Within the primary scope of this work, three plant lines exhibiting broad-spectrum and potentially durable resistance to TuMV were developed. These resistances have also been demonstrated to resist TuMV via a different method to the previously identified source of broad-spectrum resistance. Phenotyping/challenging plant lines through mechanical inoculation with a representative isolate of TuMV for which limited resistance sources exist was used to assist in the generation of valuable populations with uniform resistance to TuMV. These uniform resistance sources were then used to produce populations which segregated for TuMV resistance through a backcrossing strategy to commercial plant lines, starting introgressing of TuMV resistance. A genotyping approach was subsequently developed for analysing these linkage mapping populations wherein parental material was first genotyped by a next generation sequencing approach, identifying genome-wide polymorphisms, followed by a highly cost-effective and reliable targeted genotyping by sequencing technique on mapping population samples.

Informative polymorphic molecular markers have been identified through analyses of genotypic data, associating TuMV resistance to genomic loci.
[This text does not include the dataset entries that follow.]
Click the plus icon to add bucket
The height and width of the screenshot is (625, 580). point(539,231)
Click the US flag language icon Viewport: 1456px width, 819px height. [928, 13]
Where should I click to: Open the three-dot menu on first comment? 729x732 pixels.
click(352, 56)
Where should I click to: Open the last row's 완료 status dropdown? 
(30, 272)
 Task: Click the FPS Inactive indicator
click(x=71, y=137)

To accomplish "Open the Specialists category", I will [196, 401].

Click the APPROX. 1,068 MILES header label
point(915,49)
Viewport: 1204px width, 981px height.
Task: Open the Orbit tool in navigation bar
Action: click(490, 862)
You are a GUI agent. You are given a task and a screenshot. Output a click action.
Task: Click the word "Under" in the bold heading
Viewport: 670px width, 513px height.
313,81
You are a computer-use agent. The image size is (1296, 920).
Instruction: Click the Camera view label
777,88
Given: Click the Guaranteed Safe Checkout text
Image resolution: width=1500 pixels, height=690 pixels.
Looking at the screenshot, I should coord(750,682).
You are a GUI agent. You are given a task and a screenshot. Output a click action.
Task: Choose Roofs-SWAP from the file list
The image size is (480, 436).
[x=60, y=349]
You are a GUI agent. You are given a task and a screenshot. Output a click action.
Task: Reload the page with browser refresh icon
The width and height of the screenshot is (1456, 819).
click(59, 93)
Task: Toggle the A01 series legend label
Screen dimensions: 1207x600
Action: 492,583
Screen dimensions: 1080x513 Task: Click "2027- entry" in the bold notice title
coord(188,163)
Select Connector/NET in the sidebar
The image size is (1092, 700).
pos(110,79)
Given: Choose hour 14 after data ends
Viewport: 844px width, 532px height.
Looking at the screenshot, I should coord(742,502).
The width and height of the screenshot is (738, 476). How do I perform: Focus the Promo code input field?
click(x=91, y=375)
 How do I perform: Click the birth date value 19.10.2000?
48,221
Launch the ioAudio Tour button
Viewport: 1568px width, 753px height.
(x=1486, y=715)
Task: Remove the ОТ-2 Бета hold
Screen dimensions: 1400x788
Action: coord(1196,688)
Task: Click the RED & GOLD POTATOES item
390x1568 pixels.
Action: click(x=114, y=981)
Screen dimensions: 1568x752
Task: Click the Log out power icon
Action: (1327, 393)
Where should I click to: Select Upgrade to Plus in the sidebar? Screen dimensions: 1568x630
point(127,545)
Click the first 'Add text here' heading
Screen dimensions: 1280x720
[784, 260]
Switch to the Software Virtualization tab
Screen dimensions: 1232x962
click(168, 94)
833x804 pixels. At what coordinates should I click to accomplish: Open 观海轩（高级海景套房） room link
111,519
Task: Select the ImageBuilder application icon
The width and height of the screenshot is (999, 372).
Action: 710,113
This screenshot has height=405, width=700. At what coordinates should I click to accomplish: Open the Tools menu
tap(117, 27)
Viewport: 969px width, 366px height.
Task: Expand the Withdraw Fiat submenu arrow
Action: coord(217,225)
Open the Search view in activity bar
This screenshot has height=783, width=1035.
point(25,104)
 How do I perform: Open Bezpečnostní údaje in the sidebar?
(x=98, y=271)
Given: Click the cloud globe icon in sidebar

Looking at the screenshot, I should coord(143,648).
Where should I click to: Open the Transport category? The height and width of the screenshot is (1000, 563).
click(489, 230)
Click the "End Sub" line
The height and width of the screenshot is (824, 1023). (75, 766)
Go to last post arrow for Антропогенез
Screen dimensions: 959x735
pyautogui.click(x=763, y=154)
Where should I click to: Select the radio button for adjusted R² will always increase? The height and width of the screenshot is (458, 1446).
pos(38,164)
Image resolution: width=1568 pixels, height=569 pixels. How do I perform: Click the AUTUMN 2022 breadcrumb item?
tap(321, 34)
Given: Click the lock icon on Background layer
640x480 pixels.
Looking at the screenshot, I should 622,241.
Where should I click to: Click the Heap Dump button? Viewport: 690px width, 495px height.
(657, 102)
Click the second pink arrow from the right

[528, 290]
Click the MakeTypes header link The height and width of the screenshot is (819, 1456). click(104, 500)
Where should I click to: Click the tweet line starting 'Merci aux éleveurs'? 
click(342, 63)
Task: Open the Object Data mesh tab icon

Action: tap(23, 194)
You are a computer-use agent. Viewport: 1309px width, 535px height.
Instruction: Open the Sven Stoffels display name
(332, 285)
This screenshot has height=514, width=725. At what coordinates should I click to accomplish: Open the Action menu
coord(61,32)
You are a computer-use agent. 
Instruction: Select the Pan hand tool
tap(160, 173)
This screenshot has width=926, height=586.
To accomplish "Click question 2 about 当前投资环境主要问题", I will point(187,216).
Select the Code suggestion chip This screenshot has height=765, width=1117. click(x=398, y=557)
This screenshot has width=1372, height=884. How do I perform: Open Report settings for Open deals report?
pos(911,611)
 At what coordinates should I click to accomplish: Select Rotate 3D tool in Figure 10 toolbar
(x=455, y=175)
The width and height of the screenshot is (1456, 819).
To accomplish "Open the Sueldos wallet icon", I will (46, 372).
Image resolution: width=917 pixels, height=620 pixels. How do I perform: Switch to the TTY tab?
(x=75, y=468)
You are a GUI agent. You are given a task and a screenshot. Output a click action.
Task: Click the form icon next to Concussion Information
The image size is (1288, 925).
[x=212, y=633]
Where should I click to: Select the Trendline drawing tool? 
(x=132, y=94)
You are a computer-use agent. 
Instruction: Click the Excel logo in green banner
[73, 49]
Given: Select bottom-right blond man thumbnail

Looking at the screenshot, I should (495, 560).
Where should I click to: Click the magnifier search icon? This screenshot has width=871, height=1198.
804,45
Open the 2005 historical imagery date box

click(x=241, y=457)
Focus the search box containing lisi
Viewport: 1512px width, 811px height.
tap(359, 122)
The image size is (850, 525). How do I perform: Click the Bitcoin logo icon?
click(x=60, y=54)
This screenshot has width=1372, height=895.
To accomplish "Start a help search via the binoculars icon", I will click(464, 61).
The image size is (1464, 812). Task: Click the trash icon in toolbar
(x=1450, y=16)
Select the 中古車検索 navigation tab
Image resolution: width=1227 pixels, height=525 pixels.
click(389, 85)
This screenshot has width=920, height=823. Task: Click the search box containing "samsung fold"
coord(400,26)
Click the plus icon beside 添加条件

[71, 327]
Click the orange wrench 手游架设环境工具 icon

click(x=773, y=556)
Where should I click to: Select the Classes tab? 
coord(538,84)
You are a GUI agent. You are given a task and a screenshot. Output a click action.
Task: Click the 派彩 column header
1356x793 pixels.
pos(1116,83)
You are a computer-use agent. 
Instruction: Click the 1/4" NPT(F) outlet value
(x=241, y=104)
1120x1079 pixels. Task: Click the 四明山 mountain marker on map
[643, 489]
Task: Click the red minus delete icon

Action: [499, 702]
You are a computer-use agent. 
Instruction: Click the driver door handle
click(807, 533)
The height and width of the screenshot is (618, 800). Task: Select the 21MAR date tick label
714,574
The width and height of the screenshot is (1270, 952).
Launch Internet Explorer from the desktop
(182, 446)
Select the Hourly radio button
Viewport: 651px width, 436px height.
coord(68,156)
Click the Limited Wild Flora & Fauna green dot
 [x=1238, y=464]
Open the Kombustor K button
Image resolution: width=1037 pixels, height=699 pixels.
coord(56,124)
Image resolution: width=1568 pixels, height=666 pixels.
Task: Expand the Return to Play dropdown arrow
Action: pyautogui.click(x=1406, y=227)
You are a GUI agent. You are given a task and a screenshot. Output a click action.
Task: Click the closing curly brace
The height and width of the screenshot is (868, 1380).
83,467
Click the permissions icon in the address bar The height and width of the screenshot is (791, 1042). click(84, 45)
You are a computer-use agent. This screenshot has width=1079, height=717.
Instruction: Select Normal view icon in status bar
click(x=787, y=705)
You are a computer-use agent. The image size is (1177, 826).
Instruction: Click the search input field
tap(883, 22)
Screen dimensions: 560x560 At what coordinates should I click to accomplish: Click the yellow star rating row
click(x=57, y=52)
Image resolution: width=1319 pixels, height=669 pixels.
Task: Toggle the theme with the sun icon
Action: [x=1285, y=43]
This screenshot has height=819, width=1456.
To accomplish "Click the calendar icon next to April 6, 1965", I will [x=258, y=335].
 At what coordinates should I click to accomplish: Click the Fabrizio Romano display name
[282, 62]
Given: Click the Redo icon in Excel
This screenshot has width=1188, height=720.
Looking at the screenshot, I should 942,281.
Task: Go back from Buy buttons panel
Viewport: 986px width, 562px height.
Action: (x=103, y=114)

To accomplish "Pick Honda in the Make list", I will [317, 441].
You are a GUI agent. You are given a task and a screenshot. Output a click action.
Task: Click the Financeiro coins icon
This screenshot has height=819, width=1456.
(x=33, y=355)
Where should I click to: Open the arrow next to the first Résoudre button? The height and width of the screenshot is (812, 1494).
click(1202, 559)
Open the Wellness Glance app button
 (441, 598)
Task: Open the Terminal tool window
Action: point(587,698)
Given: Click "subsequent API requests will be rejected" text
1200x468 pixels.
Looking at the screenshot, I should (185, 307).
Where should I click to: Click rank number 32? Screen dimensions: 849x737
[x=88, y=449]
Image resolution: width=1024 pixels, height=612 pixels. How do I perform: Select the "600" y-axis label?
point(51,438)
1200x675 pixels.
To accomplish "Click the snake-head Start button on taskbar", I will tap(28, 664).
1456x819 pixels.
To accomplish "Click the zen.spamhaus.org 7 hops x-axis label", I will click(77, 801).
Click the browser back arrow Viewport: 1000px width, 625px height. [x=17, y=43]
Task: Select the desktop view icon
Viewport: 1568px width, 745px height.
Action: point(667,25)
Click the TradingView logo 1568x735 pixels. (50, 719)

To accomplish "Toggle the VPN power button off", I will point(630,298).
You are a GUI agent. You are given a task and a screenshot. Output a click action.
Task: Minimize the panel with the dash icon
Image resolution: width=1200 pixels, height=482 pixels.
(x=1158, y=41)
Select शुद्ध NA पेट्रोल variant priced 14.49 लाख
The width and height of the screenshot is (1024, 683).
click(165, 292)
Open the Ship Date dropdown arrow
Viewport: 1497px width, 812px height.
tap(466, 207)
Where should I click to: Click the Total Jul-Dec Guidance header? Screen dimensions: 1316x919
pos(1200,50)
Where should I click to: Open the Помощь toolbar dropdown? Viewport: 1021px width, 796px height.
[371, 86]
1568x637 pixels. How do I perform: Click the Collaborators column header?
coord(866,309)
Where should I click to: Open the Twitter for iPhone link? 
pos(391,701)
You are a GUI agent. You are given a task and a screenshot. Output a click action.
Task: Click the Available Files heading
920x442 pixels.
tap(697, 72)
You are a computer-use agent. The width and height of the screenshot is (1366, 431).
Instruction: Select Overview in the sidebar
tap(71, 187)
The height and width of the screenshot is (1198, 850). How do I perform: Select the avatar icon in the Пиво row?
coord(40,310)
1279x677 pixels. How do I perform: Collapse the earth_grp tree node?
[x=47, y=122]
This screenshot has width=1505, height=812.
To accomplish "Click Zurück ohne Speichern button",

These markers can be developed further to allow both selective breeding and additional research into the mode of action of resistance-associated gene(s). In addition to the primary TuMV resistance-associated objectives, comparable work has been undertaken to explore resistance to Turnip yellows virus (TuYV) using pre-established mapping populations. A region of one chromosome was identified as highly associated with TuYV resistance, whilst another region of a different chromosome was also significantly associated with the resistance and an additive effect between the two regions observed. A TuYV-resistant backcross population plant was crossed to the susceptible parent in order to produce a further population segregating for resistance and possessing additional recombination events. This will be analysed to narrow down the region of the plant's chromosomes associated with the resistance. The aim is to use the regions of the plant's chromosomes associated with the resistance to design molecular markers that plant breeders collaborating in the project can use to develop TuYV-resistant crops.
Exploitation Route The molecular markers developed for virus resistance-associated gene(s) will facilitate rapid breeding of resistant varieties by the commercial funders of my BBSRC iCASE studentship. If the resistances' mode(s) of action is/are new, further avenues of research may be highlighted and new potentials for developing virus-resistant cultivars generated. In any instance, the development of TuYV and broad-spectrum TuMV resistant varieties will complement those previously identified and contribute to limiting the emergence of resistance-breaking viral mutants.